***** Supplied material

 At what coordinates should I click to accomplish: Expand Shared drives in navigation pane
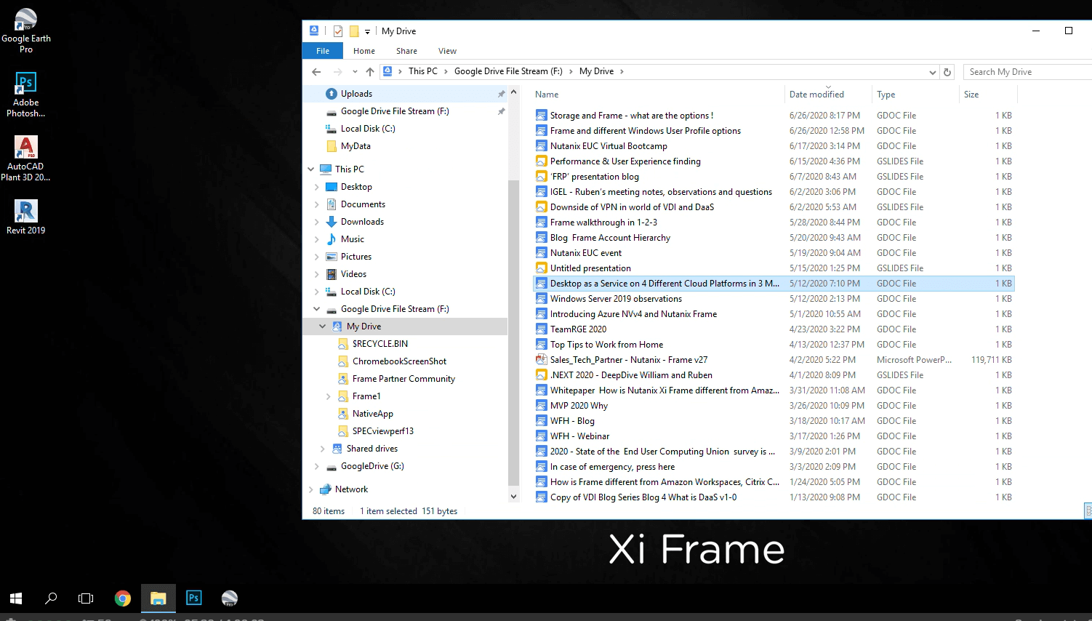pos(322,449)

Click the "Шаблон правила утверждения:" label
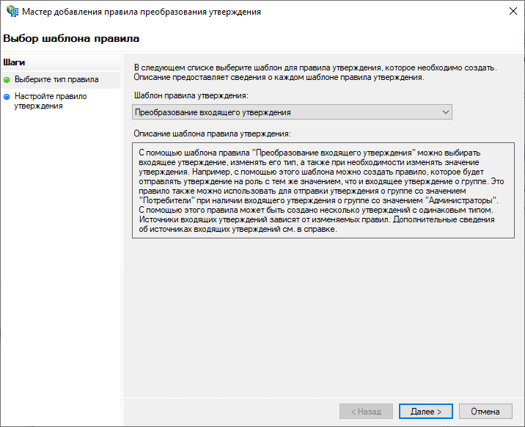(191, 95)
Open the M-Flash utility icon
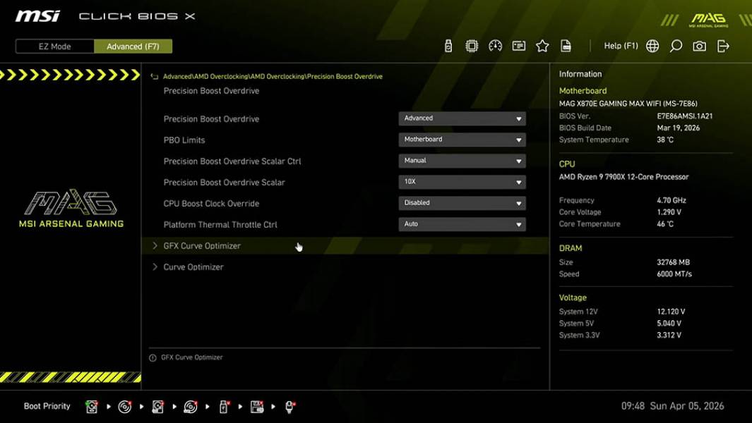The width and height of the screenshot is (752, 423). click(447, 45)
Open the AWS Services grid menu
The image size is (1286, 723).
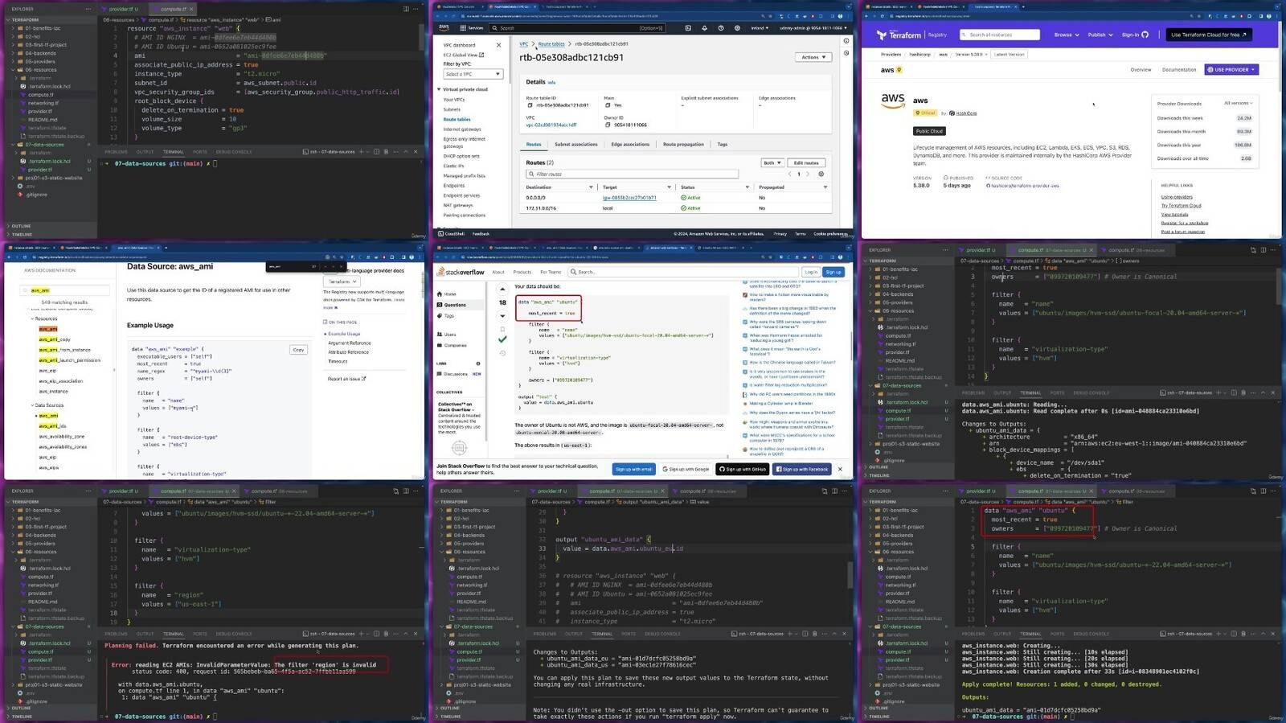(463, 28)
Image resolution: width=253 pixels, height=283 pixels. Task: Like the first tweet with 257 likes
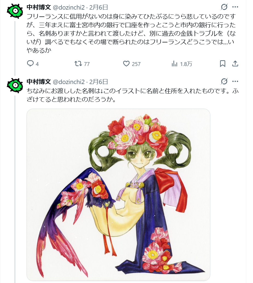pyautogui.click(x=126, y=63)
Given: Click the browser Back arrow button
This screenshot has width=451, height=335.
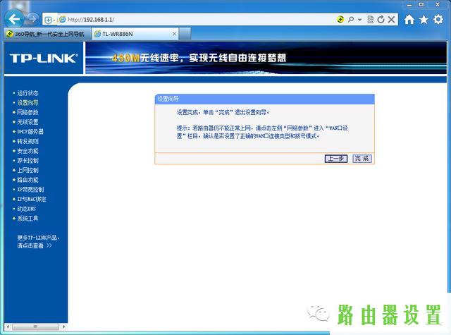Looking at the screenshot, I should point(16,18).
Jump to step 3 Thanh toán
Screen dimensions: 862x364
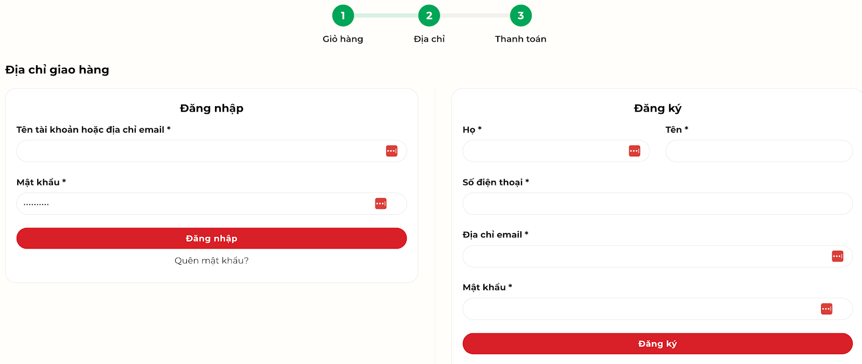(520, 16)
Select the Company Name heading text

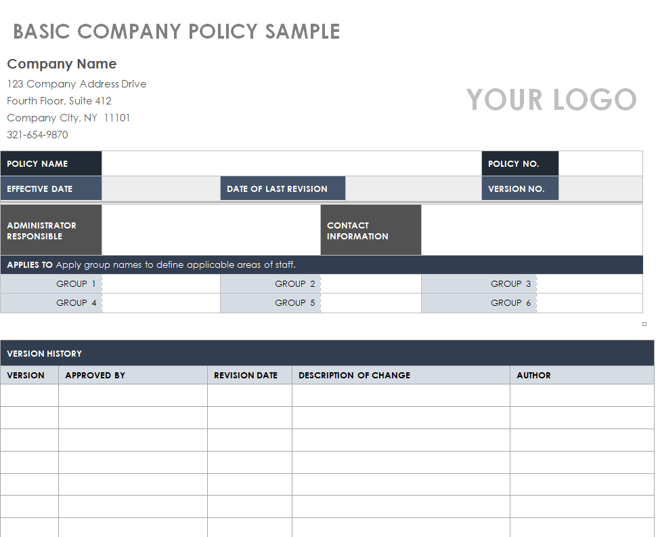tap(62, 64)
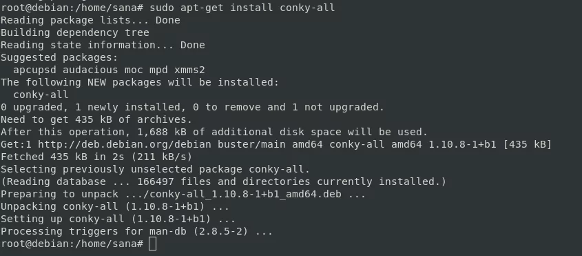
Task: Click the '166497 files and directories' text
Action: click(223, 181)
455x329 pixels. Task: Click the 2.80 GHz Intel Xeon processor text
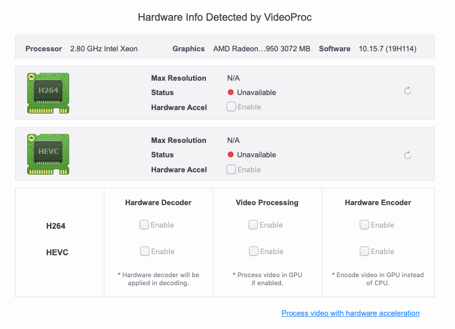(104, 49)
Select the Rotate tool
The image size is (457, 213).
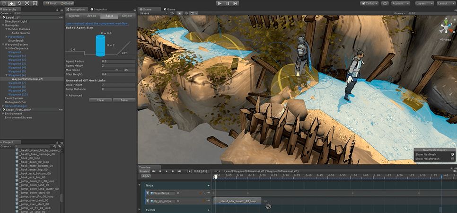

**********

Every line of the listing is to be repeated exactly, and the pictures are to be dropped.

 At what coordinates should I click to accomplish: Expand Shared drives in navigation pane
pos(322,449)

Click the "Шаблон правила утверждения:" label
(191, 95)
Open the M-Flash utility icon
The width and height of the screenshot is (752, 423). click(447, 45)
Open the AWS Services grid menu
The image size is (1286, 723).
(463, 28)
Image resolution: width=253 pixels, height=283 pixels. Task: Like the first tweet with 257 likes
pyautogui.click(x=126, y=63)
Given: Click the browser Back arrow button
This screenshot has width=451, height=335.
Looking at the screenshot, I should point(16,18).
Jump to step 3 Thanh toán
Screen dimensions: 862x364
(520, 16)
Select the Company Name heading text

tap(62, 64)
Task: Click the '166497 files and directories' text
Action: click(223, 181)
455x329 pixels. Task: Click the 2.80 GHz Intel Xeon processor text
(104, 49)
Select the Rotate tool
The image size is (457, 213).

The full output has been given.